She puts her hands together and then rests them on the deep-yellow tablecloth that the waiter had smoothed between them a second earlier and before he can gather himself, she adds weird emphasis in her echoing response. "Time-travuuuhllll," she announces to him, admitting it again. "Time-travel. Really. No joke. You'll get no argument from me, it sounds stupid because it is. But it's true."
"So time-travel like Back to the Future?"
"Well, yeah. But it's weirder than that. It's not, quote-unquote, complex, but it's weirder."
"Okay," he laughs, laying his phone down beside the silverware, fully absorbed by the joke now. "Okay. Prove it to me. You traveled through time. Prove it."
"You're happy."
"Right now? Yeah. Sure," he says, polishing a tooth with his tongue and feeling compelled to avoid eye contact, something he usually can't bring himself to do around her. "Sure. What, you're saying that because I'm happy in our relationship that that's proof that you're a time-traveler?"
"Ya-huh."
She says it, confident, and leans on the wall their table is up against, taking a little bit of a moment to be alone with her sole thought, and she pretends to look around the place, not really buying time, but finding some comfort before what is going to happen next.
"So this time-traveling," he goes on, playing with his silverware, keeping an eye on her until he cracks up a little and chuckles quietly. "So this time-traveling, it's less like Back to the Future-rules and more like Groundhog Day-rules. You've had this conversation with me a million-billion times and know everything about me after all those tries?"
"Almost exactly. Almost. That's a good place to start. So, look, at some point in the future, humans master time-travel. We can go anywhere in history, do anything, and I was one of the first five to go."
"Naturally," he states, complying with her smiling explanation. "They would pick you."
"Of course. Because I'm a genius. But what we didn't realize was that not only do we not alter a singular timestream, we can't control where we travel to."

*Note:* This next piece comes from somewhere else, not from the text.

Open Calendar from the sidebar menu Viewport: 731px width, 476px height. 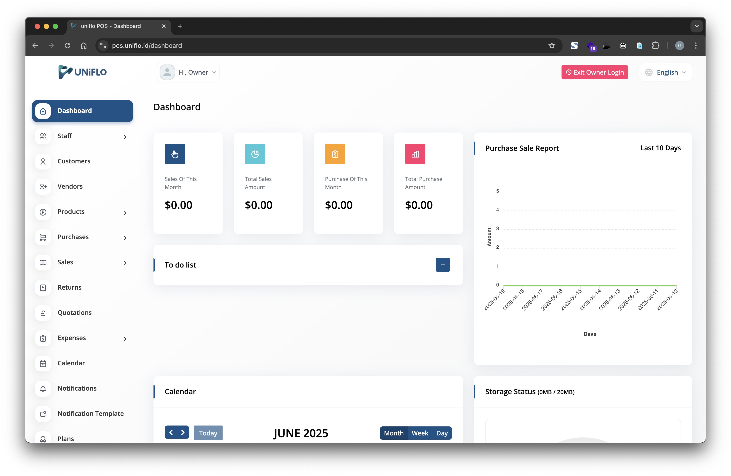[71, 363]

She takes forks and a steak knife. She lays them flat in front of him, knowing that the meal won't arrive to spoil her explanation as long as she makes it quick and he is listening hard. "With every instance of somebody moving matter through time," she restarts, tracing lines around the forks in blue ink with a pen, "A new timeline is created, or 'discovered,' whichever you prefer. Every occasion that I jump through time, or change what you consider 'history,' I find a new version of time to inhabit. See, matter is infinite because choice is infinite when you can navigate time and space. The other times aren't destroyed, they go right along existing without me, deeper than I'd ever bothered to notice. It sort of stops being time-travel and it starts being. . . everything. Time-travelers have meddled with history an innumerable number of times and America certainly wasn't a superpower in the original version of what you've learned to be human history. In the original version of time."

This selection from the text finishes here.